§ Exercise text:
For 2018, five new codes were created and adopted by the Centers for Medicare and Medicaid Services (CMS) for billing anesthesia services during endoscopic procedures. According to CMS, the change was a reflection of how common it is for anesthesia to be administered during screening colonoscopies and other gastroenterology procedures. But it’s also why some payers are looking more closely at the medical necessity of such services.
In an update to its policy CG-MED-34, “Monitored Anesthesia Care for Gastrointestinal Endoscopic Procedures,” Anthem recently added the new GI codes, while also reiterating its guidelines for medical necessity of monitored anesthesia care during endoscopic procedures, citing circumstances such as
- Individuals over 70; or
- Individuals under the age of 18; or
- Pregnancy; or
- History of drug or alcohol abuse; or
- For a complete list, review CG-MED-34.
In another recent policy change, Anthem announced it would no longer cover general anesthesia or Monitored Anesthesia Care (MAC) during most cataract surgeries. While they offered a list of exceptions, the payer claimed in their recently published clinical guidelines that in most instances general anesthesia is not medically necessary.
While several national physician organizations have been appealing to Anthem to reverse this and other policies, in the meantime, physicians would do well to heed these changes as a reminder of the importance of documenting medical necessity.

§ Complete the following:
• 1. Can you extract the passage of the article on anesthesia coverage, starting with "In an update" and going on through "list, review CG-MED-34."?
• 2. How would you continue the article on anesthesia coverage past its final sentence?
The lines after this point are separate material, unrelated to the article on anesthesia coverage.

§ Record excerpts:
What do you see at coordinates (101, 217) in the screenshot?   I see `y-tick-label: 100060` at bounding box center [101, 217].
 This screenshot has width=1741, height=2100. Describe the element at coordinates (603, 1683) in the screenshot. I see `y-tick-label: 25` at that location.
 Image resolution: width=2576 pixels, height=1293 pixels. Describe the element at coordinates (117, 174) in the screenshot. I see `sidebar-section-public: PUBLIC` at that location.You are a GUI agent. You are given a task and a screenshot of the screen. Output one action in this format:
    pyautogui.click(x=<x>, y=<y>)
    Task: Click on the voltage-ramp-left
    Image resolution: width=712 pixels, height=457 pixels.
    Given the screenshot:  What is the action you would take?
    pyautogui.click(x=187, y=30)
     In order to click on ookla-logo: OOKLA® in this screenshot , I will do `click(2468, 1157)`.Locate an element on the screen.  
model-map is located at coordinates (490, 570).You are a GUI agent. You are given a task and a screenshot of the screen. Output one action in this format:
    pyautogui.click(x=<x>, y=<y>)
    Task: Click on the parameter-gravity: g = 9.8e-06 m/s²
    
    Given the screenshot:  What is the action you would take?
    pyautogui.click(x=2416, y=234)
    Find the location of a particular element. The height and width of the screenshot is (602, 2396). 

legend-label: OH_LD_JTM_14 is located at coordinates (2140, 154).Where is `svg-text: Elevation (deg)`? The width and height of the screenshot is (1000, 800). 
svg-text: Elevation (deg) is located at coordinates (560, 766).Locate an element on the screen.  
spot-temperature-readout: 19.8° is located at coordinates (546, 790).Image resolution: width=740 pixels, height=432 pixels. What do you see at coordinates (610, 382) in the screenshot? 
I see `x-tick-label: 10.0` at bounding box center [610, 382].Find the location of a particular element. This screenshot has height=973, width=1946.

§ Set of answers:
• 1.
In an update to its policy CG-MED-34, “Monitored Anesthesia Care for Gastrointestinal Endoscopic Procedures,” Anthem recently added the new GI codes, while also reiterating its guidelines for medical necessity of monitored anesthesia care during endoscopic procedures, citing circumstances such as
- Individuals over 70; or
- Individuals under the age of 18; or
- Pregnancy; or
- History of drug or alcohol abuse; or
- For a complete list, review CG-MED-34.

• 2.
Impacting Error Rates
According to Indiana’s Medicare Administrative Contractor, WPS-GHA, “insufficient documentation continues to have a large impact on error rates for WPS Medicare and on a national level.”
They recommend including the following elements in the anesthesia record as a baseline for supporting “the medical necessity and level of service(s) billed in accordance with Medicare regulations and policies.”
- Clear indication of patient name, date of birth, and date of service
- Documentation supporting diagnosis billed
- Pre anesthetic exam and evaluation
- Intra operative report with documentation of anesthesia time
- Operative report
- Post-anesthesia report
Beyond the Diagnosis
In their Timely Topics article called “Practice Management Tips and Tools – Determining Medical Necessity,” the American Society of Anesthesiologists (ASA) also reminds physicians that National Coverage Determinations (NCDs) and Local Coverage Determinations (LCDs) provide guidance to help providers understand Medicare and MAC requirements for medical necessity for specific procedures.
“These coverage documents typically outline the service/treatment and documentation requirements, including a listing of what conditions or symptoms indicate the service is warranted, any procedural requirements and if there are limitations to the coverage,” the ASA explains. “If there are NCDs and LCDs specific to the service you are providing, you can refer to them to determine if the ICD-10-CM code you are using is in the covered or non-covered listing of codes or other description information.”
But even those guidelines allow some room for interpretation. In fact, while the diagnosis may explain the need for the procedure itself, the justification for the type of anesthesia being used often is contingent on other factors, like comorbidities, age, and medical or social history. Clearly documenting these and other factors that helped determine why one particular type of anesthesia was chosen over others is important in the case of a medical necessity denial or review, especially for payers with specific medical necessity policies.
Will You Get Paid or Not?
Ultimately, it’s the medical record documentation that will determine if the claim will be paid, the ASA concludes.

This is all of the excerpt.